• _What the task asks_
Transcribe exactly everything in the data below from the line containing "Given: Clear the Anthony Hilb search text" down to the line containing "Given: Click the ANACONDA wordmark text", both lines included and nothing further.

• _Material provided_

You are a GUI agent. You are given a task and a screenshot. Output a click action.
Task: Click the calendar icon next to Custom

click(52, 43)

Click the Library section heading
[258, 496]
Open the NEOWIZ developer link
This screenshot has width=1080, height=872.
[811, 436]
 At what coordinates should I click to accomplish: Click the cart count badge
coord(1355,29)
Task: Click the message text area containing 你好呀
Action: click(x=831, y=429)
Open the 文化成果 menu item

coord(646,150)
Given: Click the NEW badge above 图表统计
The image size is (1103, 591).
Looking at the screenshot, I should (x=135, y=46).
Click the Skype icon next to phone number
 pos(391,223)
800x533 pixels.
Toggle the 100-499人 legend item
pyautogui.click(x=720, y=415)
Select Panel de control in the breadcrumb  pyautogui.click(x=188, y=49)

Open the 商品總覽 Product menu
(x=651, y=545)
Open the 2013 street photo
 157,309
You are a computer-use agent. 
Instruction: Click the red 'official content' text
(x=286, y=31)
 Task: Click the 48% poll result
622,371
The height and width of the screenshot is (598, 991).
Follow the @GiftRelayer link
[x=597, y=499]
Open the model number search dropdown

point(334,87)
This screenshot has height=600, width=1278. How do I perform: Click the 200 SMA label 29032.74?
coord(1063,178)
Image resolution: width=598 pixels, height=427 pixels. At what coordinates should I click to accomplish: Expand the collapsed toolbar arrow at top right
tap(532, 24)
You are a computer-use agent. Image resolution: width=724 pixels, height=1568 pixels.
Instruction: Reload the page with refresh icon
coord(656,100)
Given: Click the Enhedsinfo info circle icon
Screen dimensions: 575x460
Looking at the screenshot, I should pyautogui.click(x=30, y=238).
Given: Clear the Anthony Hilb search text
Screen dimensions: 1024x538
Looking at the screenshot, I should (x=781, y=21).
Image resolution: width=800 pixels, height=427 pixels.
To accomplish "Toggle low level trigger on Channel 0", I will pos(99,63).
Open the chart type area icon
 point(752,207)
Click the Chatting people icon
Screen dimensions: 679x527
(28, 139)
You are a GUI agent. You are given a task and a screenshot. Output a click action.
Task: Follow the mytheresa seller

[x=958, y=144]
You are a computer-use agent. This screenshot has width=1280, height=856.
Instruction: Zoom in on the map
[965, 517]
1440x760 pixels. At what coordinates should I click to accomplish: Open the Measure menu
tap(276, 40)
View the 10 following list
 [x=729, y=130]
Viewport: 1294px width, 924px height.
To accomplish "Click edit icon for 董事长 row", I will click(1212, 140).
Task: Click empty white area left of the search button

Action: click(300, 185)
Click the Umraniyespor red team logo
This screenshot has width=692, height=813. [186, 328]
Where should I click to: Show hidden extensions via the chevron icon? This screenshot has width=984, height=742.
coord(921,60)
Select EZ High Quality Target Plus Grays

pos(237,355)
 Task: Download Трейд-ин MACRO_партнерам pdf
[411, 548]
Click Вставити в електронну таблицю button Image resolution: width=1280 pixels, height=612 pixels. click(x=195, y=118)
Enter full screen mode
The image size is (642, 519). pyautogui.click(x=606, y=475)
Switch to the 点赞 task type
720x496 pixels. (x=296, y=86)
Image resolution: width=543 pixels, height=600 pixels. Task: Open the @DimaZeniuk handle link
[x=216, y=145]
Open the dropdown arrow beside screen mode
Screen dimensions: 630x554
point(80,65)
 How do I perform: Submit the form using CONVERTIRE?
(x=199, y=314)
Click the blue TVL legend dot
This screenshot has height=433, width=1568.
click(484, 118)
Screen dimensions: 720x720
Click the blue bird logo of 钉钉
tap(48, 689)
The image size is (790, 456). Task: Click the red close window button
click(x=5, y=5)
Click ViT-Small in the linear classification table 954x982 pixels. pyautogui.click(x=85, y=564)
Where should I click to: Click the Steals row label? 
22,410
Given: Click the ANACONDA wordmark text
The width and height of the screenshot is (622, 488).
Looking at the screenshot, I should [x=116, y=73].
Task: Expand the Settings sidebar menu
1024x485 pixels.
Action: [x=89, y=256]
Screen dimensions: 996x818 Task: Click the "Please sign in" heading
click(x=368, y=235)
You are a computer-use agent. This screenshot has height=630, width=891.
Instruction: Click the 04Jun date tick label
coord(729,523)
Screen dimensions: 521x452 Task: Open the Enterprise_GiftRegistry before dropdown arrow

• _Task solution_
Given: Clear the Anthony Hilb search text
Screen dimensions: 1024x538
Looking at the screenshot, I should (x=781, y=21).
Image resolution: width=800 pixels, height=427 pixels.
To accomplish "Toggle low level trigger on Channel 0", I will pos(99,63).
Open the chart type area icon
 point(752,207)
Click the Chatting people icon
Screen dimensions: 679x527
(28, 139)
You are a GUI agent. You are given a task and a screenshot. Output a click action.
Task: Follow the mytheresa seller

[x=958, y=144]
You are a computer-use agent. This screenshot has width=1280, height=856.
Instruction: Zoom in on the map
[965, 517]
1440x760 pixels. At what coordinates should I click to accomplish: Open the Measure menu
tap(276, 40)
View the 10 following list
 [x=729, y=130]
Viewport: 1294px width, 924px height.
To accomplish "Click edit icon for 董事长 row", I will click(1212, 140).
Task: Click empty white area left of the search button

Action: click(300, 185)
Click the Umraniyespor red team logo
This screenshot has width=692, height=813. [186, 328]
Where should I click to: Show hidden extensions via the chevron icon? This screenshot has width=984, height=742.
coord(921,60)
Select EZ High Quality Target Plus Grays

pos(237,355)
 Task: Download Трейд-ин MACRO_партнерам pdf
[411, 548]
Click Вставити в електронну таблицю button Image resolution: width=1280 pixels, height=612 pixels. click(x=195, y=118)
Enter full screen mode
The image size is (642, 519). pyautogui.click(x=606, y=475)
Switch to the 点赞 task type
720x496 pixels. (x=296, y=86)
Image resolution: width=543 pixels, height=600 pixels. Task: Open the @DimaZeniuk handle link
[x=216, y=145]
Open the dropdown arrow beside screen mode
Screen dimensions: 630x554
point(80,65)
 How do I perform: Submit the form using CONVERTIRE?
(x=199, y=314)
Click the blue TVL legend dot
This screenshot has height=433, width=1568.
click(484, 118)
Screen dimensions: 720x720
Click the blue bird logo of 钉钉
tap(48, 689)
The image size is (790, 456). Task: Click the red close window button
click(x=5, y=5)
Click ViT-Small in the linear classification table 954x982 pixels. pyautogui.click(x=85, y=564)
Where should I click to: Click the Steals row label? 
22,410
Given: Click the ANACONDA wordmark text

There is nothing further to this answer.